> **What you will do**: Rewrite the items below as a numbered list, leaving out any blank lines.

> **Extracted records**:
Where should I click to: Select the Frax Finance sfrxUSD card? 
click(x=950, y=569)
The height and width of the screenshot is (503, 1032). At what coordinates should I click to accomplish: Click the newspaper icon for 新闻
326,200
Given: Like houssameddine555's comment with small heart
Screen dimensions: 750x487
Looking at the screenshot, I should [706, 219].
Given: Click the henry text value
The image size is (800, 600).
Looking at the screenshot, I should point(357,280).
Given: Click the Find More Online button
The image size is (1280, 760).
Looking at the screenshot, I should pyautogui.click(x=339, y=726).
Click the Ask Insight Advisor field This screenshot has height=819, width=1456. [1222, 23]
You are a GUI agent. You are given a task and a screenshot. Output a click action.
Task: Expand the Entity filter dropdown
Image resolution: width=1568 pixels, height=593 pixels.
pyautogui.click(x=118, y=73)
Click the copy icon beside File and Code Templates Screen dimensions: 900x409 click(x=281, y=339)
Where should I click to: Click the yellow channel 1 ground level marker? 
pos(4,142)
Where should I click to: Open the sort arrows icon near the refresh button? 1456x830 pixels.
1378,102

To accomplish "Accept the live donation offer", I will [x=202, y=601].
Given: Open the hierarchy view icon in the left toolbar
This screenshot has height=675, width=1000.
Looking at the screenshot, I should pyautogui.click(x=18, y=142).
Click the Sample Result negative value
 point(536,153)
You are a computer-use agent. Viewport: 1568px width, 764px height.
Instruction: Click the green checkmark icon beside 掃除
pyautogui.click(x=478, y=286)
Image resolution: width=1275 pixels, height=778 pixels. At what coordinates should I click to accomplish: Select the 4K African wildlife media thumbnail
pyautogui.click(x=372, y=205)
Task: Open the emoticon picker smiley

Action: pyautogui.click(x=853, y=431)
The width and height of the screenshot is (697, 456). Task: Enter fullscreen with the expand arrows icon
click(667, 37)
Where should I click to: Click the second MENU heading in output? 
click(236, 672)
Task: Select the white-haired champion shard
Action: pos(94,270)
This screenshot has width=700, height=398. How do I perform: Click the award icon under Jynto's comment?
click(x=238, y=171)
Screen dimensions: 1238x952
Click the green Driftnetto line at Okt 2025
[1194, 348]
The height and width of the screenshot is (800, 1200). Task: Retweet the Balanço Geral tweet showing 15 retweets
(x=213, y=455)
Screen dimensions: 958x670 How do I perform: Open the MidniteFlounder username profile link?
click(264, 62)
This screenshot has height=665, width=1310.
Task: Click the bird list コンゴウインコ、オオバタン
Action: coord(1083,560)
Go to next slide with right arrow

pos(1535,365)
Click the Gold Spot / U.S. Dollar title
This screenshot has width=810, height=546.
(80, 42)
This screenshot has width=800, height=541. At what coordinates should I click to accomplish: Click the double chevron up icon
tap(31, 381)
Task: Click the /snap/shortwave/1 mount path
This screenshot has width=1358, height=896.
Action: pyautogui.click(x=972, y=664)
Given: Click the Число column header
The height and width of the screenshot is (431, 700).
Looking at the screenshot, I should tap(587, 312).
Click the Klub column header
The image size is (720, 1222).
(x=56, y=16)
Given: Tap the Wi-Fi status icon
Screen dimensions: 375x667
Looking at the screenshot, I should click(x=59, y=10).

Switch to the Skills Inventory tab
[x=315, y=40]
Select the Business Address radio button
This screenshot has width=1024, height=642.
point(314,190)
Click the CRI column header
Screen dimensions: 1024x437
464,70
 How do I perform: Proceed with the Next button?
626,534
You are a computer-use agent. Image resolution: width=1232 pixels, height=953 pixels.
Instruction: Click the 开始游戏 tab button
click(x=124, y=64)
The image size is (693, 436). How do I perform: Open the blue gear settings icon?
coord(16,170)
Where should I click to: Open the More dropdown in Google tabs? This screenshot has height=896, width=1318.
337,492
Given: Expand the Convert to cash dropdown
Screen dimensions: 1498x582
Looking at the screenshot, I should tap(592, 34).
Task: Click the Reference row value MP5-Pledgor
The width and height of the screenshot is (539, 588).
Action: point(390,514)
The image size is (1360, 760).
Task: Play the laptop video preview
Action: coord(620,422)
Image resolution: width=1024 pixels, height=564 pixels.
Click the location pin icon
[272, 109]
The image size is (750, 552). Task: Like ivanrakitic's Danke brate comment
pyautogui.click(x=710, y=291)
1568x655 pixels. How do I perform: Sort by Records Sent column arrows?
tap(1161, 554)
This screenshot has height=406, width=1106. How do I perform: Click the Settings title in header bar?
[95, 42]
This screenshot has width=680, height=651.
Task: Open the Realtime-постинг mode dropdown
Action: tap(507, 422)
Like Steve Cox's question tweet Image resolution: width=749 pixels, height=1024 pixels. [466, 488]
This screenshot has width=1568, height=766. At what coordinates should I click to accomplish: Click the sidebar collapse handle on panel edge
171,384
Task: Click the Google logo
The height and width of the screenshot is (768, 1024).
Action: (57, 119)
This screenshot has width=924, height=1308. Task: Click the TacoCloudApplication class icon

> **Right answer**:
1. Where should I click to: Select the Frax Finance sfrxUSD card? 
2. click(x=950, y=569)
3. The height and width of the screenshot is (503, 1032). At what coordinates should I click to accomplish: Click the newspaper icon for 新闻
4. 326,200
5. Given: Like houssameddine555's comment with small heart
6. Screen dimensions: 750x487
7. Looking at the screenshot, I should [706, 219].
8. Given: Click the henry text value
9. The image size is (800, 600).
10. Looking at the screenshot, I should point(357,280).
11. Given: Click the Find More Online button
12. The image size is (1280, 760).
13. Looking at the screenshot, I should pyautogui.click(x=339, y=726).
14. Click the Ask Insight Advisor field This screenshot has height=819, width=1456. [1222, 23]
15. You are a GUI agent. You are given a task and a screenshot. Output a click action.
16. Task: Expand the Entity filter dropdown
17. Image resolution: width=1568 pixels, height=593 pixels.
18. pyautogui.click(x=118, y=73)
19. Click the copy icon beside File and Code Templates Screen dimensions: 900x409 click(x=281, y=339)
20. Where should I click to: Click the yellow channel 1 ground level marker? 
21. pos(4,142)
22. Where should I click to: Open the sort arrows icon near the refresh button? 1456x830 pixels.
23. 1378,102
24. To accomplish "Accept the live donation offer", I will [x=202, y=601].
25. Given: Open the hierarchy view icon in the left toolbar
26. This screenshot has height=675, width=1000.
27. Looking at the screenshot, I should pyautogui.click(x=18, y=142).
28. Click the Sample Result negative value
29.  point(536,153)
30. You are a computer-use agent. Viewport: 1568px width, 764px height.
31. Instruction: Click the green checkmark icon beside 掃除
32. pyautogui.click(x=478, y=286)
33. Image resolution: width=1275 pixels, height=778 pixels. At what coordinates should I click to accomplish: Select the 4K African wildlife media thumbnail
34. pyautogui.click(x=372, y=205)
35. Task: Open the emoticon picker smiley
36. Action: pyautogui.click(x=853, y=431)
37. The width and height of the screenshot is (697, 456). Task: Enter fullscreen with the expand arrows icon
38. click(667, 37)
39. Where should I click to: Click the second MENU heading in output? 
40. click(236, 672)
41. Task: Select the white-haired champion shard
42. Action: pos(94,270)
43. This screenshot has width=700, height=398. How do I perform: Click the award icon under Jynto's comment?
44. click(x=238, y=171)
45. Screen dimensions: 1238x952
46. Click the green Driftnetto line at Okt 2025
47. [1194, 348]
48. The height and width of the screenshot is (800, 1200). Task: Retweet the Balanço Geral tweet showing 15 retweets
49. (x=213, y=455)
50. Screen dimensions: 958x670 How do I perform: Open the MidniteFlounder username profile link?
51. click(264, 62)
52. This screenshot has height=665, width=1310.
53. Task: Click the bird list コンゴウインコ、オオバタン
54. Action: coord(1083,560)
55. Go to next slide with right arrow
56. pos(1535,365)
57. Click the Gold Spot / U.S. Dollar title
58. This screenshot has width=810, height=546.
59. (80, 42)
60. This screenshot has width=800, height=541. At what coordinates should I click to accomplish: Click the double chevron up icon
61. tap(31, 381)
62. Task: Click the /snap/shortwave/1 mount path
63. This screenshot has width=1358, height=896.
64. Action: pyautogui.click(x=972, y=664)
65. Given: Click the Число column header
66. The height and width of the screenshot is (431, 700).
67. Looking at the screenshot, I should tap(587, 312).
68. Click the Klub column header
69. The image size is (720, 1222).
70. (x=56, y=16)
71. Given: Tap the Wi-Fi status icon
72. Screen dimensions: 375x667
73. Looking at the screenshot, I should click(x=59, y=10).
74. Switch to the Skills Inventory tab
75. [x=315, y=40]
76. Select the Business Address radio button
77. This screenshot has width=1024, height=642.
78. point(314,190)
79. Click the CRI column header
80. Screen dimensions: 1024x437
81. 464,70
82.  How do I perform: Proceed with the Next button?
83. 626,534
84. You are a computer-use agent. Image resolution: width=1232 pixels, height=953 pixels.
85. Instruction: Click the 开始游戏 tab button
86. click(x=124, y=64)
87. The image size is (693, 436). How do I perform: Open the blue gear settings icon?
88. coord(16,170)
89. Where should I click to: Open the More dropdown in Google tabs? This screenshot has height=896, width=1318.
90. 337,492
91. Given: Expand the Convert to cash dropdown
92. Screen dimensions: 1498x582
93. Looking at the screenshot, I should tap(592, 34).
94. Task: Click the Reference row value MP5-Pledgor
95. The width and height of the screenshot is (539, 588).
96. Action: point(390,514)
97. The image size is (1360, 760).
98. Task: Play the laptop video preview
99. Action: coord(620,422)
100. Image resolution: width=1024 pixels, height=564 pixels.
101. Click the location pin icon
102. [272, 109]
103. The image size is (750, 552). Task: Like ivanrakitic's Danke brate comment
104. pyautogui.click(x=710, y=291)
105. 1568x655 pixels. How do I perform: Sort by Records Sent column arrows?
106. tap(1161, 554)
107. This screenshot has height=406, width=1106. How do I perform: Click the Settings title in header bar?
108. [95, 42]
109. This screenshot has width=680, height=651.
110. Task: Open the Realtime-постинг mode dropdown
111. Action: tap(507, 422)
112. Like Steve Cox's question tweet Image resolution: width=749 pixels, height=1024 pixels. [466, 488]
113. This screenshot has width=1568, height=766. At what coordinates should I click to accomplish: Click the sidebar collapse handle on panel edge
114. 171,384
115. Task: Click the Google logo
116. The height and width of the screenshot is (768, 1024).
117. Action: (57, 119)
118. This screenshot has width=924, height=1308. Task: Click the TacoCloudApplication class icon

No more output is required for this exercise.